= Job =
Locate every line in the entries below that contains the string "Instruction", and copy each of those lines.

(Entries from a data collection)
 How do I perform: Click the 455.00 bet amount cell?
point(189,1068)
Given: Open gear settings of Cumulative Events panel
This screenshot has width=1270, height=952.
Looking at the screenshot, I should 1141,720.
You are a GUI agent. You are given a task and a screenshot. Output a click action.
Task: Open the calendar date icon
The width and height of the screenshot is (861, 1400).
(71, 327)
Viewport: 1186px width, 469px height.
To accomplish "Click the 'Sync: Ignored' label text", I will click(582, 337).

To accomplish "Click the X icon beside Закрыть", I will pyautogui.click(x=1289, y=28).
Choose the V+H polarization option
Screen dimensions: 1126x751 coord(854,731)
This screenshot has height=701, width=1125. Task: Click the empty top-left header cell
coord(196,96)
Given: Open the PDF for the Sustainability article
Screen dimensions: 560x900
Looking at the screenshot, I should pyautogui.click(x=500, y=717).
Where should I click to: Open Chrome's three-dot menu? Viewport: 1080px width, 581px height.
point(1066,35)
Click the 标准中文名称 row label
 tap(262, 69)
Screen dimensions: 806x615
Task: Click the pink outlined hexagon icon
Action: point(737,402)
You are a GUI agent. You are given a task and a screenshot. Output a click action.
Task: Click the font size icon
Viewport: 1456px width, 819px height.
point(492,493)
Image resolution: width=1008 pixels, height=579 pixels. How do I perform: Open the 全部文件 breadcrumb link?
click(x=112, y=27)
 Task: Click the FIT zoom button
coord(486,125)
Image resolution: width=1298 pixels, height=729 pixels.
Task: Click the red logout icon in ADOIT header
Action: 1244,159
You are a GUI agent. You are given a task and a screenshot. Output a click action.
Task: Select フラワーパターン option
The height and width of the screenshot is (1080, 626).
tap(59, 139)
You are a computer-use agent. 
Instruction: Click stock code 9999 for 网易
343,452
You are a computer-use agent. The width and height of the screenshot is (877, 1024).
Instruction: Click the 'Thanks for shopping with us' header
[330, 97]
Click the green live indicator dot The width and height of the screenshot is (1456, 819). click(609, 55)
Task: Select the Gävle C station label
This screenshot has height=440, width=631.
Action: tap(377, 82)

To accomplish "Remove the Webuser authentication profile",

= Solution to this task =
Instruction: Click stock code 9999 for 网易
Instruction: Click the 'Thanks for shopping with us' header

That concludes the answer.